第4回講義概要 これまでも多少触れたが,標本抽出法について概説し,標本抽出を含むデザインによって誤差やバイアスをどのように減らすことができるのかを説明する。 日本疫学会編「疫学」では概ね第17章と第10章に相当する。

標本抽出法とは? 疫学調査で得られた結果を適用したい集団(介入研究でいう参照集団にあたる。統計的に考えるならば母集団)の全数を調査する悉皆調査は,費用や時間などの制約,あるいはその必要がないなどの理由で実施されないことが多い。 その代わりに,集団全体を代表する適当なサイズの標本をうまく選んでやればよいことになる。 如何にうまく集団全体を代表するような標本を選ぶかという目的で考案されたさまざまな方法を総称して標本抽出法と呼ぶ。

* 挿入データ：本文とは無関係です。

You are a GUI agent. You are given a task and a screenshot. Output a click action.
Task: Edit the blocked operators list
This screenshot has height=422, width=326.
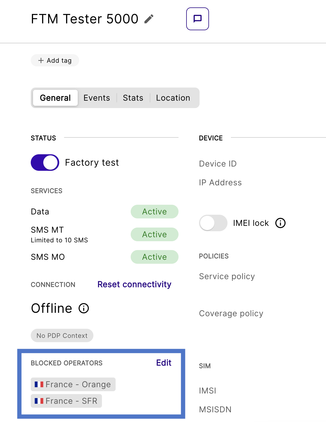[x=164, y=363]
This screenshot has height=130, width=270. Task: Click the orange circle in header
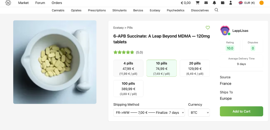pos(261,3)
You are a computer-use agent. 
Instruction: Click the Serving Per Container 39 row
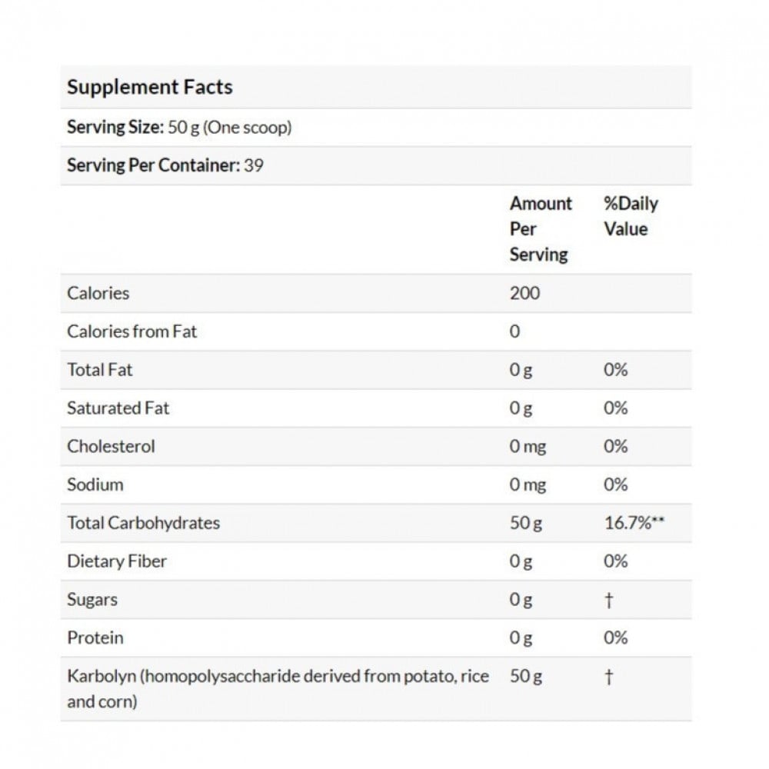pos(165,165)
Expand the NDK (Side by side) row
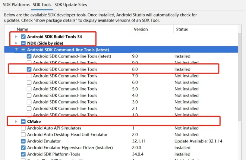 tap(16, 43)
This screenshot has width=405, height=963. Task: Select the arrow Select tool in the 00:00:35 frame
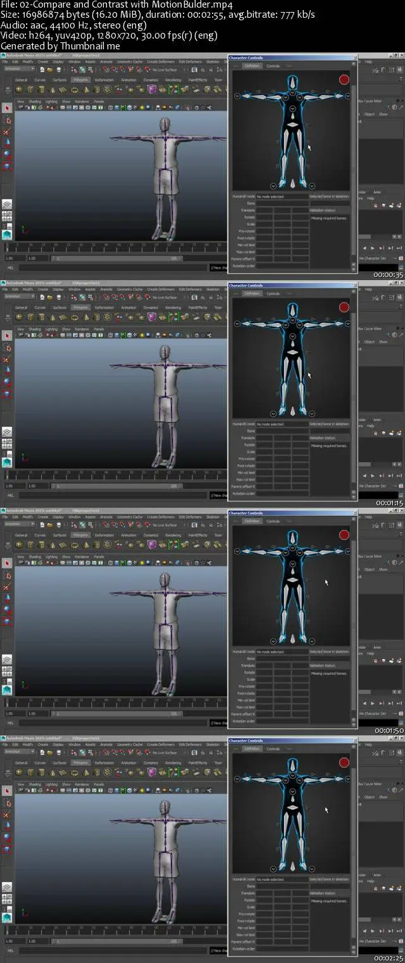click(7, 107)
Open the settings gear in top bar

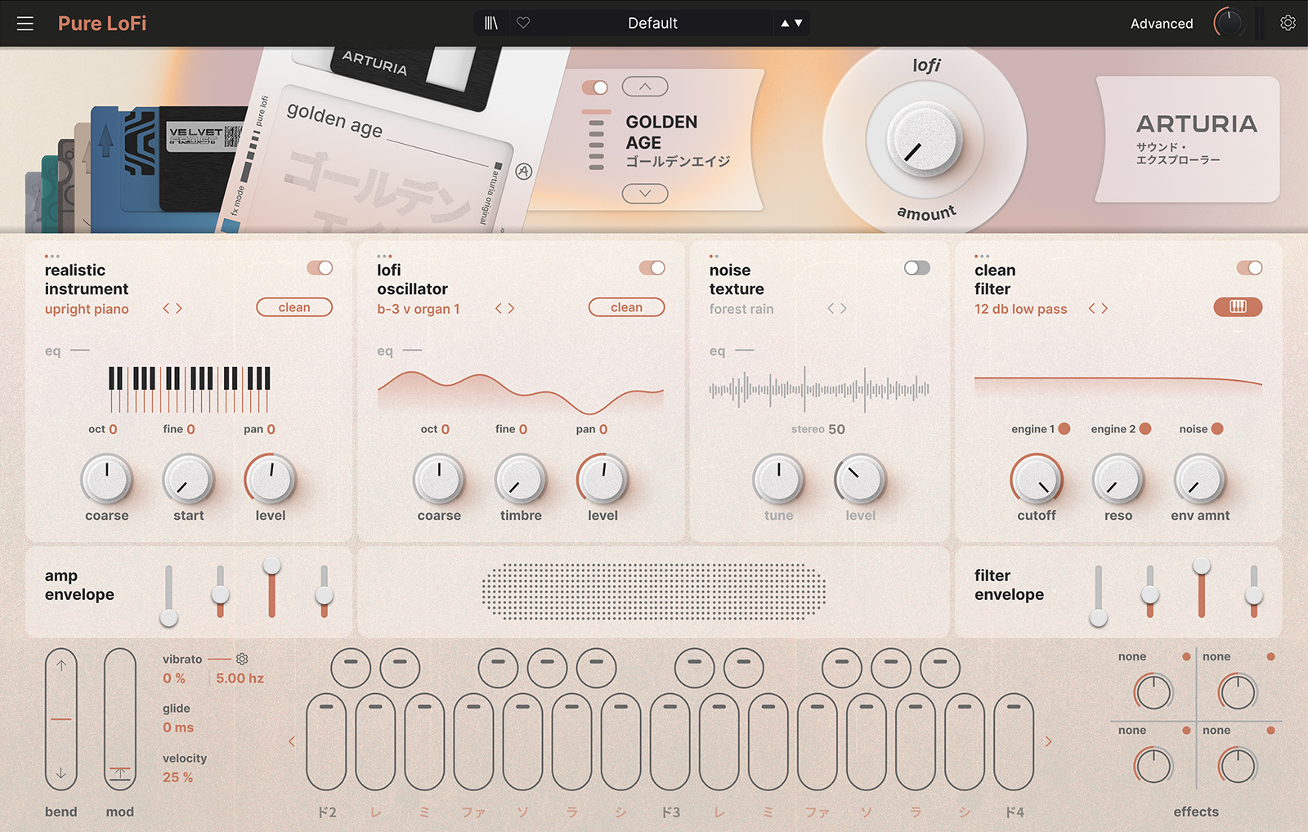[1288, 23]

なぜ標本抽出するのか? 悉皆調査には欠点がある 集団には多様性がある 代表性をもった部分を標本として抽出できれば,その部分を調べることによって全体の性質を推測できる(統計的推測の考え方)。 記述疫学では母集団が確定していないと無意味。分析疫学や介入研究では,必ずしもそうではない。

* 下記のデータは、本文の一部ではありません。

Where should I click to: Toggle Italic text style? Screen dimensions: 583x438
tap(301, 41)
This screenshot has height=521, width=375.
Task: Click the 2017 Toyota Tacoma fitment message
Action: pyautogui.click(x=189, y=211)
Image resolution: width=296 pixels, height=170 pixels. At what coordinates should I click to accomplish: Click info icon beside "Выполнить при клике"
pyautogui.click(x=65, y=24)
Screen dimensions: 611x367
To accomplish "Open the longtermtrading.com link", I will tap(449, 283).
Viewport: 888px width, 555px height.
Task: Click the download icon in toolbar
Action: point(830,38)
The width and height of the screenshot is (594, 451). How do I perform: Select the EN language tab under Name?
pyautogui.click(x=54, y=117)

サンプルの種類 area sample cluster sample grab sample probability sample (広義のrandom sample)

単純無作為抽出法 まず母集団の全員をリストし連番を割り振る。 乱数表,さいころ,コンピュータなどを使ってランダムな番号を必要な個数選ぶ。例えば, 全員に(0,1)の一様乱数を与える 小さい順に並べ替える 小さい方から必要なところまで対象とする 統計ソフトを使うと簡単。N人からなる母集団からp人を抽出するとき,Rならrank(runif(N))の出力結果の左からp個の番号に当たる人を標本とすればよい。

層別抽出法 年齢別,性別,職業別など,既知の階層毎に単純無作為抽出する 層によって調査指標が異なることが既知の場合は単純無作為抽出より代表性がいい 層ごとの集計ができる サンプリング以前に,階層の情報がわかっていなければならない(が,予備的にその集団について階層を調べたりすると,それ自体が本調査に影響するかもしれない) 階層の出現頻度が事前にはわからない 時間と金がかかる 総サンプル数が決まっている場合,階層毎のサンプル数が減ってしまう

集束抽出法 集落抽出法ともいう。Cluster sampling 多段抽出の1つで,最終段階では全数を標本とする。最終段階の1つ前で選ばれる集団を単位として抽出する方法と考えられる 途上国の調査ではよく使われる。例えば,複数の村を含む州の調査などで,村をランダムに選んで,選ばれた村は全数調べる 比較的安上がりで同意を得やすく短期間で調査できる場合が多い

確率比例抽出法 Probability Proportionate Sampling (PPS) 母集団が不均質なとき,均質と考えられるブロックに分け,各ブロックの人口に比例した確率でいくつかのブロックが選ばれた後,各ブロックからは同数のサンプルを抽出する方法 逆にブロックサイズによらず等確率でいくつかのブロックが選ばれた後,各ブロックからそのサイズに比例した数のサンプルを抽出する方法を副次抽出法という。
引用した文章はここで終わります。